» **УСЛОВИЕ ЗАДАНИЯ**
Продолжите текст о поездке в Норвегию, начав сразу после его последнего предложения.

Но скоро невозможная красота норвежских приморских городков (белые домики со свежеумытыми мордочками будто держатся за подол старой темно-бордовой узкой деревянной кирхи), фантастическая прелесть Осло-фиорда и чистота снега в прибрежном лесу — все начинает казаться чересчур стерильным, а безупречный порядок светлых экономных интерьеров в гостеприимных домах — и вовсе фригидным, и ты с двойственным чувством слушаешь пояснения хозяина, будучи выведен им на веранду, на морозный воздух. Там, внизу, в заливе, — маленькая каменная крепость на крохотном островке. Крепость старенькая, к сороковому году нашего столетия она уж век как бездействовала, но вот появились суда немецкой оккупационной армады; кровь викингов взыграла в жилах маленького гарнизона, содержавшегося в целях поддержания традиции; извлечены были заряды, порох оказался сухим, фашисты и опомниться не успели, как старинные пушки дали по ним залп, и головной корабль, гордость флотилии, схватившись за простреленный бок, пошел ко дну. Воды фиорда поглотили его — это было славным началом бесславной оккупации.
Твою русскую душу смущает этот рассказ — так много в нем гордости маленького народа своим маленьким подвигом. Но гордость эта — не казенная. У нас в России куда большими глупостями, жертвами и победами так шумно и помпезно гордится государство, что отдельному человеку на долю не остается ничего, кроме скепсиса, и в этот момент я завидовал норвежцу. Зато, думал я, зато (он что-то еще рассказывал, очаровательно улыбаясь), зато (мы перебрались в гостиную), зато (он налил мне виски со льдом), зато (в гостиной было невыносимо красиво и много дам, была зажжена сотня свечей, висели хорошие картины и венецианская люстра, приглашенные были приятно оживлены после долгого и вкуснейшего обеда, а теперь перешли к кофе и лонг-дринку), зато у нас, — но я не знал, что у нас «зато», хотя, клянусь всеми божественными персонажами Малой и Большой Эдд, очень хотел бы знать. В подобных случаях такой глубокой растерянности русский путешественник зачастую перепивает. И вот его рука тянется к талиям дам, музыка гремит, всем вокруг страшно весело, а ты через некоторое время находишь себя распростертым на нежнейшей постели (подозревая, что вместо пуха в матрас, налита вода и что это не только твое субъективное впечатление, но — техническая реальность) в отведенной тебе гостевой комнате; ты — в мягкой приятной пижаме, рядом — твой бокал, который, по-видимому, ты до последней минуты сжимал в руке (чистое виски, определяешь ты, обнюхав его с омерзением), и что-то мешает тебе, стягивая твою щеку. С трудом ты отлепляешь прилепившуюся к коже клейкую бумажку — это алое сердечко, обведенное золотой каемкой с нарисованным на нем золотым же Амуром, целящимся золотой стрелой, прямо тебе в глаза… Еще до завтрака ты, обманув бдительность хозяев, поспешно сбегаешь на прогулку и бродишь по окрестному лесу со смутными чувствами, как возвратившийся из странствий Пер Гюнт. «Сколько лет путешествие было приятнейшей мечтой моего воображения? Не в восторге ли сказал я себе: наконец ты поедешь? Не считал ли дней и часов? Но когда пришел желанный день, я стал грустить, вообразив в первый раз живо, что мне надлежало расстаться со всем, что, так сказать, входило в состав нравственного бытия моего?» — вот как описывал сходное состояние русский человек Карамзин.

» **ИЗВЛЕЧЕННЫЕ ЗАПИСИ**
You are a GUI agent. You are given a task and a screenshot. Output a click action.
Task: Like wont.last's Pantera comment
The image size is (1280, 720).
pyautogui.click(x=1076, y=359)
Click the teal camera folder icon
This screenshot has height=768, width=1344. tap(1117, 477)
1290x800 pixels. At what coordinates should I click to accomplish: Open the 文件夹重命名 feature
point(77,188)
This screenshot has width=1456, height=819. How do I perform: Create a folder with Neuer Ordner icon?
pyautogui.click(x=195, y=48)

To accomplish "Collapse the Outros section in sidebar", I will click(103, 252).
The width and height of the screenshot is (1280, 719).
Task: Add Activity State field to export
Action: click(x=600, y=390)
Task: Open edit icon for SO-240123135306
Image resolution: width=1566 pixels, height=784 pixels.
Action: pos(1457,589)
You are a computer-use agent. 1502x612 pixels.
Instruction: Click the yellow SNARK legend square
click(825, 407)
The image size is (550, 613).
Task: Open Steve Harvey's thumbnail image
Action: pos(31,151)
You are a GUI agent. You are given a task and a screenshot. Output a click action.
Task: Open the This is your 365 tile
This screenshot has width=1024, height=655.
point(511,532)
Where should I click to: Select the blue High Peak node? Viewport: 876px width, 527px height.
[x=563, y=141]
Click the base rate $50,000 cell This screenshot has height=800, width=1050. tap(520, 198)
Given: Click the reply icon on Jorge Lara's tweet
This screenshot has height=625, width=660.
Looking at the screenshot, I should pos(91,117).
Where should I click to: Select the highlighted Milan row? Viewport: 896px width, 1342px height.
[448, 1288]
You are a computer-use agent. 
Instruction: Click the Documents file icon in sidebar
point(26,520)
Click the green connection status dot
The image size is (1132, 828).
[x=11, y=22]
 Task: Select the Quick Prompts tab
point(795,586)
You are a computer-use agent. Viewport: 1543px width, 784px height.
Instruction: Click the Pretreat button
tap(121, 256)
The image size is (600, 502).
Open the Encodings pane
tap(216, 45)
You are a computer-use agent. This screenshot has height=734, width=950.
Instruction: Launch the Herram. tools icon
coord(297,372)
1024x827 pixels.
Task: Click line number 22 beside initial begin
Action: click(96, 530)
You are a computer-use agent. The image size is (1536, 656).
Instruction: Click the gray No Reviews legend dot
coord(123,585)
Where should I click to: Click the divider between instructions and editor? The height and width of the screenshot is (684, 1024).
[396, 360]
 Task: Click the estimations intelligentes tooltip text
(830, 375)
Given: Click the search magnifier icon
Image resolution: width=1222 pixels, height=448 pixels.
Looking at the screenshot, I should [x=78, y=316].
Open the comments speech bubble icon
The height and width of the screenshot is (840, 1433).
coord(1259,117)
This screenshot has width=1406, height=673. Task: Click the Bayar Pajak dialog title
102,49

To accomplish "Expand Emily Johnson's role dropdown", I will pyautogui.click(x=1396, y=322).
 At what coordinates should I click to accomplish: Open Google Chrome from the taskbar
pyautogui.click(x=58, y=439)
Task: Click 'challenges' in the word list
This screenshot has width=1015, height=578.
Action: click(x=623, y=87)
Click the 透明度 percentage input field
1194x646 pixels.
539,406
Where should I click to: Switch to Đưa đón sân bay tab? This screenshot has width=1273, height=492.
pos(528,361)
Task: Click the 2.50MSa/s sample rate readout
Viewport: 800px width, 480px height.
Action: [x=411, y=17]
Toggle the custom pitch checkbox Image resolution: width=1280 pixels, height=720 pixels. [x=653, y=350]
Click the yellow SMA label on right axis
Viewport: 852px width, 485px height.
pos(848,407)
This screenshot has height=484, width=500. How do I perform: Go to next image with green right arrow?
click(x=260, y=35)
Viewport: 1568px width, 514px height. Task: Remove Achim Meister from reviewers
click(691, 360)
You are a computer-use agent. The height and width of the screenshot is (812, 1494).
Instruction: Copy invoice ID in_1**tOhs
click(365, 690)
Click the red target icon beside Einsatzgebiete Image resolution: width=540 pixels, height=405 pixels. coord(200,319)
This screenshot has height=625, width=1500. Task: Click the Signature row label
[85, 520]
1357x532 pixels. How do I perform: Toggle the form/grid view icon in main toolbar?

» **ОТВЕТ НИЖЕ**
Что такого сладкого, что такого горького, такого незаменимого для «нравственного бытия» и естественного самочувствия оставляем мы на родине, вторгаясь в Европу? Очереди за всем необходимым, повседневное хамство, грязь на вокзалах (и именно заплеванный выборгский вокзал, засиженная мухами бутылка сгнившего лимонада — единственный товар в тамошнем буфете, — приведет тебя, свинью, в умиление при первом же шаге на возвратном пути по родной земле) и хамовато-крикливые лозунги? Вот тебе чужие сосны в свежайшем норвежском снегу, вот скандинавские горы, воспетые Григом и скальдами, вот быстрый незамерзающий ручей в зимнем лесу, говорящий на чужом языке, вон верхушка церкви, наконец, где молятся тому же богу, что и твои предки, хоть и на иной манер. Вот тебе Европа.
Но нет, с лишней силой ощущаешь ты принадлежность свою другим широким пространствам, но каким: в Африке и Австралии ты не бывал, а в Азии ты — тоже чужой? Тут впору не Ибсена с Гамсуном вспоминать, а пушкинскую речь Достоевского, но — так или иначе — ты окончательно понимаешь, что начисто лишен глуповатой европейской гордости, с какой распевает по телеканалу Скай, или телеканалу Би-би-си, или в каждом порядочном кабаке какая-нибудь прыщеватая группа в блестящем трико на ляжках непременную песенку с одинаковым всегда, как программа «Время», содержанием: милая, встретимся в Стокгольме, я увезу тебя в Хельсинки-таун, жди меня, дорогая, в Риме, мы покатим в Париж на уик-энд, нежен песок на Канарах, а в Лиссабоне я знаю один уютный кабачок… У тебя нет, оказывается, своего континента.
Потом ты запечатлеваешь другую часть страны.
Юная китаянка, гардеробщица в одном из многочисленных Чайна-таунов, держит на коленях раскрытую книжку с картинками. Она не понимает по-английски твоего произношения, но решительно отвергает предположение, что она родом из Пекина: Гонг-Конг. Ты тоже ее не понимаешь — китайские и русские модуляции мало похожи. На коленях она держит учебник норвежского языка. Иммиграция в страну практически прекращена, но у многих приезжающих здесь есть родственники, и натурализоваться в Норвегии все же проще, чем, скажем, провинциалу прописаться в Москве.
В индусском магазине тебе предлагают пряности, и ты, не умея не купить ничего, если тебя столь вежливо к тому склоняют, приобретаешь пакет каких-то засушенных цветов. Индус поясняет, помогая себе жестами, что этот гербарий следует жевать after a meal. В пакистанском бистро ты и вовсе чувствуешь себя как дома — столы грязные, как в московской пельменной, в туалете не горит лампочка и не спускается вода; полупьяная немолодая женщина что-то шепчет тебе на ухо, ты отвечаешь на своем русском английском, что ее не понимаешь, — она с хохотом отходит. Здесь же, за стеной этого обшарпанного здания в иммигрантском районе в магазине Контакт, молодой югослав торгует искусственными пенисами; два-три пристойно одетых мужчины листают у стенда замусоленные журналы — они ничего не покупают, и ты тоже решаешь не поддерживать югославскую коммерцию (в конце концов, Югославия — не член СЭВ).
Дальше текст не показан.